[begin DATASET ENTRIES]

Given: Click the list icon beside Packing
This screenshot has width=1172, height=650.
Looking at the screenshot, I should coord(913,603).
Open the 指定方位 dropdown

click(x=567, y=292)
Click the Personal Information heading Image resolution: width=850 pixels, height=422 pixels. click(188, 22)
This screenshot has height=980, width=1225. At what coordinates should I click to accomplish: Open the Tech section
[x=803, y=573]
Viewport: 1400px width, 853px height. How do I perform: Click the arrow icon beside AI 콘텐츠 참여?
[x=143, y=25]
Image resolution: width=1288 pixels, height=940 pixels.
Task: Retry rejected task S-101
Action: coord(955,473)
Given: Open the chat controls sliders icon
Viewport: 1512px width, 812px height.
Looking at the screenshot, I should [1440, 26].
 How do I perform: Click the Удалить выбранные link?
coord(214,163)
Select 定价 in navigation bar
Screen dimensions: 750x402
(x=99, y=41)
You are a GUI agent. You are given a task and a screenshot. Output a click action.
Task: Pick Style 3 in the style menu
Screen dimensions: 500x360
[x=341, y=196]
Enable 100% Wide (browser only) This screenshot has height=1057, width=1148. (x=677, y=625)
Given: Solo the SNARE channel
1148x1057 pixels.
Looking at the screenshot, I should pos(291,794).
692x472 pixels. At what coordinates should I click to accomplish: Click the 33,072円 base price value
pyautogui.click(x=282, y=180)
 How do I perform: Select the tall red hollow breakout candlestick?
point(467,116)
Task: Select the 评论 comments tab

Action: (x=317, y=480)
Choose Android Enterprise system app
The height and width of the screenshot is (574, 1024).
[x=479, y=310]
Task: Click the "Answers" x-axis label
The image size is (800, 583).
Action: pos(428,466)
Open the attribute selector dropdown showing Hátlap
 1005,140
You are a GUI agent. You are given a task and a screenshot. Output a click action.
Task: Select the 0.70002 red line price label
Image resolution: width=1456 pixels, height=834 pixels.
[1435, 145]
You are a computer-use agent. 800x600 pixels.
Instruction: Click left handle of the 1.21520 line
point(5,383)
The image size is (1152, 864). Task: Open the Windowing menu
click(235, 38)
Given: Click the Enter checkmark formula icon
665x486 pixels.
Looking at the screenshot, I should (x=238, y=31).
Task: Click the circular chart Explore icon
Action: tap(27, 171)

[end DATASET ENTRIES]

# [TO BE DONE]
Could you return all of the records above, word for word and unchanged?

# [RESULT OF THIS TASK]
Given: Click the list icon beside Packing
This screenshot has width=1172, height=650.
Looking at the screenshot, I should coord(913,603).
Open the 指定方位 dropdown

click(x=567, y=292)
Click the Personal Information heading Image resolution: width=850 pixels, height=422 pixels. click(188, 22)
This screenshot has height=980, width=1225. At what coordinates should I click to accomplish: Open the Tech section
[x=803, y=573]
Viewport: 1400px width, 853px height. How do I perform: Click the arrow icon beside AI 콘텐츠 참여?
[x=143, y=25]
Image resolution: width=1288 pixels, height=940 pixels.
Task: Retry rejected task S-101
Action: coord(955,473)
Given: Open the chat controls sliders icon
Viewport: 1512px width, 812px height.
Looking at the screenshot, I should [1440, 26].
 How do I perform: Click the Удалить выбранные link?
coord(214,163)
Select 定价 in navigation bar
Screen dimensions: 750x402
(x=99, y=41)
You are a GUI agent. You are given a task and a screenshot. Output a click action.
Task: Pick Style 3 in the style menu
Screen dimensions: 500x360
[x=341, y=196]
Enable 100% Wide (browser only) This screenshot has height=1057, width=1148. (x=677, y=625)
Given: Solo the SNARE channel
1148x1057 pixels.
Looking at the screenshot, I should pos(291,794).
692x472 pixels. At what coordinates should I click to accomplish: Click the 33,072円 base price value
pyautogui.click(x=282, y=180)
 How do I perform: Select the tall red hollow breakout candlestick?
point(467,116)
Task: Select the 评论 comments tab

Action: (x=317, y=480)
Choose Android Enterprise system app
The height and width of the screenshot is (574, 1024).
[x=479, y=310]
Task: Click the "Answers" x-axis label
The image size is (800, 583).
Action: pos(428,466)
Open the attribute selector dropdown showing Hátlap
 1005,140
You are a GUI agent. You are given a task and a screenshot. Output a click action.
Task: Select the 0.70002 red line price label
Image resolution: width=1456 pixels, height=834 pixels.
[1435, 145]
You are a computer-use agent. 800x600 pixels.
Instruction: Click left handle of the 1.21520 line
point(5,383)
The image size is (1152, 864). Task: Open the Windowing menu
click(235, 38)
Given: Click the Enter checkmark formula icon
665x486 pixels.
Looking at the screenshot, I should (x=238, y=31).
Task: Click the circular chart Explore icon
Action: tap(27, 171)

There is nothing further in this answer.